■ **What is being asked**: Would you reproduce the entries that follow exactly as they appear?

Stored records
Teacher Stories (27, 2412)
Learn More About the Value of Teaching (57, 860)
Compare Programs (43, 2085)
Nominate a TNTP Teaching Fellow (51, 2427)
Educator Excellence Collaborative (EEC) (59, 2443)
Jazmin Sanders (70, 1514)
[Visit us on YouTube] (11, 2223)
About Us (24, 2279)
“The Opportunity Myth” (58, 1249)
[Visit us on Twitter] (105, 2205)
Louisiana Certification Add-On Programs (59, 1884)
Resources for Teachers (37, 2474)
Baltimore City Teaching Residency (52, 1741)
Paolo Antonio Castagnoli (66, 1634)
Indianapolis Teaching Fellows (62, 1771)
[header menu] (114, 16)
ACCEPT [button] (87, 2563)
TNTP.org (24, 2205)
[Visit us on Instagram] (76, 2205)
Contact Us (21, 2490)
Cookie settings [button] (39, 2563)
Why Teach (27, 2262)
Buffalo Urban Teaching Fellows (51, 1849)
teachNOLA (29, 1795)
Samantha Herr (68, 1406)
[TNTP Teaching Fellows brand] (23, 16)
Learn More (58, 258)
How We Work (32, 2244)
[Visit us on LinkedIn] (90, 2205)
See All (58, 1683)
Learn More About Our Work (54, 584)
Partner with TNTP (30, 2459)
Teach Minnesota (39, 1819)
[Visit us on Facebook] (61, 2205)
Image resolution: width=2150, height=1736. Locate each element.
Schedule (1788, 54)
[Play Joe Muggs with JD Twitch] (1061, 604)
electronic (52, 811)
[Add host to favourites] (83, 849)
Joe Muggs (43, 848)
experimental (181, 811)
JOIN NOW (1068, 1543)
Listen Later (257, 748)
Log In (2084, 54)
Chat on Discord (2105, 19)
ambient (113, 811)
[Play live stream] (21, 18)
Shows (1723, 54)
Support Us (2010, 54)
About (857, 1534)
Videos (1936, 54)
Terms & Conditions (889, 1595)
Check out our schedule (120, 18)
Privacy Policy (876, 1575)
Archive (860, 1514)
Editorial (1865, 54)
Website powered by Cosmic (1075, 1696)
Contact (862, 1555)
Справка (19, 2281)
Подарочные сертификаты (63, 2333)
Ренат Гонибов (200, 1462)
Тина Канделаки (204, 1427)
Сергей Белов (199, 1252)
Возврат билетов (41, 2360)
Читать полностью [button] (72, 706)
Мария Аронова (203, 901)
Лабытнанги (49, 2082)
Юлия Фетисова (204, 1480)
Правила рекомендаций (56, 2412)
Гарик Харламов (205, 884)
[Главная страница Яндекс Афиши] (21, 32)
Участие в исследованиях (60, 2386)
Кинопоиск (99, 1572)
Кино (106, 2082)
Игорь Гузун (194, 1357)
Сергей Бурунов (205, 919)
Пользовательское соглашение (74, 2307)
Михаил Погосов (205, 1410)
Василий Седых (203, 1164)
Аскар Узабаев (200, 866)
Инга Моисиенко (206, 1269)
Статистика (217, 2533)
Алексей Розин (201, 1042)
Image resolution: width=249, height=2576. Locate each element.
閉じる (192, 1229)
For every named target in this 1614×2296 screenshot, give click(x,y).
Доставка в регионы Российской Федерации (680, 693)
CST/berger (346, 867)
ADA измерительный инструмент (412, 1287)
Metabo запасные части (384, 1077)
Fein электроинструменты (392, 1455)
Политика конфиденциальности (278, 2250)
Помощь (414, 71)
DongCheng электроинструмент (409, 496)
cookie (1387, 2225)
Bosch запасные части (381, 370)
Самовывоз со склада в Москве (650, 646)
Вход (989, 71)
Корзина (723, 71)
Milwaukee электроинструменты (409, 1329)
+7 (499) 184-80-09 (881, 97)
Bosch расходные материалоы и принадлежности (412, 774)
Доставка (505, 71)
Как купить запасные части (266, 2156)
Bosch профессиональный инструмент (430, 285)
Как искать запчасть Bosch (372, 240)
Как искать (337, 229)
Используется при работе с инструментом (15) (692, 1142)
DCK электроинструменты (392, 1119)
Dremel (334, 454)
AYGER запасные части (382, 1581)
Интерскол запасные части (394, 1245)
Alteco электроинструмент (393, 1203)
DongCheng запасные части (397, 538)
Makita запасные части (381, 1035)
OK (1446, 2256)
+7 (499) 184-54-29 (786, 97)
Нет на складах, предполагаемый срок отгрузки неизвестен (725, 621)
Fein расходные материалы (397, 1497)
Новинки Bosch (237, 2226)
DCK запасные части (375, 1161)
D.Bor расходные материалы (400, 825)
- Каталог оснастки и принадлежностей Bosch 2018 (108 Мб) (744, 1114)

■ **Written response**:
Teacher Stories (27, 2412)
Learn More About the Value of Teaching (57, 860)
Compare Programs (43, 2085)
Nominate a TNTP Teaching Fellow (51, 2427)
Educator Excellence Collaborative (EEC) (59, 2443)
Jazmin Sanders (70, 1514)
[Visit us on YouTube] (11, 2223)
About Us (24, 2279)
“The Opportunity Myth” (58, 1249)
[Visit us on Twitter] (105, 2205)
Louisiana Certification Add-On Programs (59, 1884)
Resources for Teachers (37, 2474)
Baltimore City Teaching Residency (52, 1741)
Paolo Antonio Castagnoli (66, 1634)
Indianapolis Teaching Fellows (62, 1771)
[header menu] (114, 16)
ACCEPT [button] (87, 2563)
TNTP.org (24, 2205)
[Visit us on Instagram] (76, 2205)
Contact Us (21, 2490)
Cookie settings [button] (39, 2563)
Why Teach (27, 2262)
Buffalo Urban Teaching Fellows (51, 1849)
teachNOLA (29, 1795)
Samantha Herr (68, 1406)
[TNTP Teaching Fellows brand] (23, 16)
Learn More (58, 258)
How We Work (32, 2244)
[Visit us on LinkedIn] (90, 2205)
See All (58, 1683)
Learn More About Our Work (54, 584)
Partner with TNTP (30, 2459)
Teach Minnesota (39, 1819)
[Visit us on Facebook] (61, 2205)
Image resolution: width=2150, height=1736. Locate each element.
Schedule (1788, 54)
[Play Joe Muggs with JD Twitch] (1061, 604)
electronic (52, 811)
[Add host to favourites] (83, 849)
Joe Muggs (43, 848)
experimental (181, 811)
JOIN NOW (1068, 1543)
Listen Later (257, 748)
Log In (2084, 54)
Chat on Discord (2105, 19)
ambient (113, 811)
[Play live stream] (21, 18)
Shows (1723, 54)
Support Us (2010, 54)
About (857, 1534)
Videos (1936, 54)
Terms & Conditions (889, 1595)
Check out our schedule (120, 18)
Privacy Policy (876, 1575)
Archive (860, 1514)
Editorial (1865, 54)
Website powered by Cosmic (1075, 1696)
Contact (862, 1555)
Справка (19, 2281)
Подарочные сертификаты (63, 2333)
Ренат Гонибов (200, 1462)
Тина Канделаки (204, 1427)
Сергей Белов (199, 1252)
Возврат билетов (41, 2360)
Читать полностью [button] (72, 706)
Мария Аронова (203, 901)
Лабытнанги (49, 2082)
Юлия Фетисова (204, 1480)
Правила рекомендаций (56, 2412)
Гарик Харламов (205, 884)
[Главная страница Яндекс Афиши] (21, 32)
Участие в исследованиях (60, 2386)
Кинопоиск (99, 1572)
Кино (106, 2082)
Игорь Гузун (194, 1357)
Сергей Бурунов (205, 919)
Пользовательское соглашение (74, 2307)
Михаил Погосов (205, 1410)
Василий Седых (203, 1164)
Аскар Узабаев (200, 866)
Инга Моисиенко (206, 1269)
Статистика (217, 2533)
Алексей Розин (201, 1042)
Image resolution: width=249, height=2576. Locate each element.
閉じる (192, 1229)
For every named target in this 1614×2296 screenshot, give click(x,y).
Доставка в регионы Российской Федерации (680, 693)
CST/berger (346, 867)
ADA измерительный инструмент (412, 1287)
Metabo запасные части (384, 1077)
Fein электроинструменты (392, 1455)
Политика конфиденциальности (278, 2250)
Помощь (414, 71)
DongCheng электроинструмент (409, 496)
cookie (1387, 2225)
Bosch запасные части (381, 370)
Самовывоз со склада в Москве (650, 646)
Вход (989, 71)
Корзина (723, 71)
Milwaukee электроинструменты (409, 1329)
+7 (499) 184-80-09 (881, 97)
Bosch расходные материалоы и принадлежности (412, 774)
Доставка (505, 71)
Как купить запасные части (266, 2156)
Bosch профессиональный инструмент (430, 285)
Как искать запчасть Bosch (372, 240)
Как искать (337, 229)
Используется при работе с инструментом (15) (692, 1142)
DCK электроинструменты (392, 1119)
Dremel (334, 454)
AYGER запасные части (382, 1581)
Интерскол запасные части (394, 1245)
Alteco электроинструмент (393, 1203)
DongCheng запасные части (397, 538)
Makita запасные части (381, 1035)
OK (1446, 2256)
+7 (499) 184-54-29 (786, 97)
Нет на складах, предполагаемый срок отгрузки неизвестен (725, 621)
Fein расходные материалы (397, 1497)
Новинки Bosch (237, 2226)
DCK запасные части (375, 1161)
D.Bor расходные материалы (400, 825)
- Каталог оснастки и принадлежностей Bosch 2018 (108 Мб) (744, 1114)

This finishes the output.